### Work task
Each line below should be copied exactly as it stands.

[Stored data entries]
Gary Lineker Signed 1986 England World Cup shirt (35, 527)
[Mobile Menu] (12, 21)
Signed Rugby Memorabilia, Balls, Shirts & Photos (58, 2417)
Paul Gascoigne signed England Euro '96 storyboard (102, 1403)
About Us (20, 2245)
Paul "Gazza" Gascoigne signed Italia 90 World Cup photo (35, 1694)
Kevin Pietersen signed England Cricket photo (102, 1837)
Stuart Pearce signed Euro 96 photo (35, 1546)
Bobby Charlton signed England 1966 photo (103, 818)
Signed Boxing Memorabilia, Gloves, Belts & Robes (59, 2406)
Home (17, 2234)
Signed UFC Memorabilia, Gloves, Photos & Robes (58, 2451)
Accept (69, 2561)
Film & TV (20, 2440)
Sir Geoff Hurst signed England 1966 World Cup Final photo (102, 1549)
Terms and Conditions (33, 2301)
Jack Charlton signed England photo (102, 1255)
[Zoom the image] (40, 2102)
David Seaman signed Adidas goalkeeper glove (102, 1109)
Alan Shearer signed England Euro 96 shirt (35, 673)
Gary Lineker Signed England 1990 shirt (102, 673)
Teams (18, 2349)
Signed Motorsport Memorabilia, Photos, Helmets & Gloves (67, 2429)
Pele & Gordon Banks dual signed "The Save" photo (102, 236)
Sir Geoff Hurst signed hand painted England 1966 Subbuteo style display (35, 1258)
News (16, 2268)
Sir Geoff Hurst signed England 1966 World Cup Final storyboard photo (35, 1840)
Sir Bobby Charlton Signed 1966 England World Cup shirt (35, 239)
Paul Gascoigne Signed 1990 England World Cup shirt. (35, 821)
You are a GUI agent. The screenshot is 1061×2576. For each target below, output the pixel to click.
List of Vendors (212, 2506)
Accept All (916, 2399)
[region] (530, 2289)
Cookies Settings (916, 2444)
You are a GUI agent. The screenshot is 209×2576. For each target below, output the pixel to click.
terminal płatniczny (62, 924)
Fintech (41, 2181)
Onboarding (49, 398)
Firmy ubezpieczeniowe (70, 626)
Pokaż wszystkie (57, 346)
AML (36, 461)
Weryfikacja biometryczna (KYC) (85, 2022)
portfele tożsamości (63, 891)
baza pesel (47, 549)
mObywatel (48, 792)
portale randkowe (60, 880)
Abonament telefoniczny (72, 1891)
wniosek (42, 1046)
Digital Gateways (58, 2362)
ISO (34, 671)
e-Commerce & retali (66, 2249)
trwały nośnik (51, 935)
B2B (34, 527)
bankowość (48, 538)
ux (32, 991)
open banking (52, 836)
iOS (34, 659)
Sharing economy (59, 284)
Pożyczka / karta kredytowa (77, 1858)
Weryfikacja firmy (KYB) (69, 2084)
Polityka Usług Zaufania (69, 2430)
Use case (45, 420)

### Task response
Gary Lineker Signed 1986 England World Cup shirt (35, 527)
[Mobile Menu] (12, 21)
Signed Rugby Memorabilia, Balls, Shirts & Photos (58, 2417)
Paul Gascoigne signed England Euro '96 storyboard (102, 1403)
About Us (20, 2245)
Paul "Gazza" Gascoigne signed Italia 90 World Cup photo (35, 1694)
Kevin Pietersen signed England Cricket photo (102, 1837)
Stuart Pearce signed Euro 96 photo (35, 1546)
Bobby Charlton signed England 1966 photo (103, 818)
Signed Boxing Memorabilia, Gloves, Belts & Robes (59, 2406)
Home (17, 2234)
Signed UFC Memorabilia, Gloves, Photos & Robes (58, 2451)
Accept (69, 2561)
Film & TV (20, 2440)
Sir Geoff Hurst signed England 1966 World Cup Final photo (102, 1549)
Terms and Conditions (33, 2301)
Jack Charlton signed England photo (102, 1255)
[Zoom the image] (40, 2102)
David Seaman signed Adidas goalkeeper glove (102, 1109)
Alan Shearer signed England Euro 96 shirt (35, 673)
Gary Lineker Signed England 1990 shirt (102, 673)
Teams (18, 2349)
Signed Motorsport Memorabilia, Photos, Helmets & Gloves (67, 2429)
Pele & Gordon Banks dual signed "The Save" photo (102, 236)
Sir Geoff Hurst signed hand painted England 1966 Subbuteo style display (35, 1258)
News (16, 2268)
Sir Geoff Hurst signed England 1966 World Cup Final storyboard photo (35, 1840)
Sir Bobby Charlton Signed 1966 England World Cup shirt (35, 239)
Paul Gascoigne Signed 1990 England World Cup shirt. (35, 821)
You are a GUI agent. The screenshot is 1061×2576. For each target below, output the pixel to click.
List of Vendors (212, 2506)
Accept All (916, 2399)
[region] (530, 2289)
Cookies Settings (916, 2444)
You are a GUI agent. The screenshot is 209×2576. For each target below, output the pixel to click.
terminal płatniczny (62, 924)
Fintech (41, 2181)
Onboarding (49, 398)
Firmy ubezpieczeniowe (70, 626)
Pokaż wszystkie (57, 346)
AML (36, 461)
Weryfikacja biometryczna (KYC) (85, 2022)
portfele tożsamości (63, 891)
baza pesel (47, 549)
mObywatel (48, 792)
portale randkowe (60, 880)
Abonament telefoniczny (72, 1891)
wniosek (42, 1046)
Digital Gateways (58, 2362)
ISO (34, 671)
e-Commerce & retali (66, 2249)
trwały nośnik (51, 935)
B2B (34, 527)
bankowość (48, 538)
ux (32, 991)
open banking (52, 836)
iOS (34, 659)
Sharing economy (59, 284)
Pożyczka / karta kredytowa (77, 1858)
Weryfikacja firmy (KYB) (69, 2084)
Polityka Usług Zaufania (69, 2430)
Use case (45, 420)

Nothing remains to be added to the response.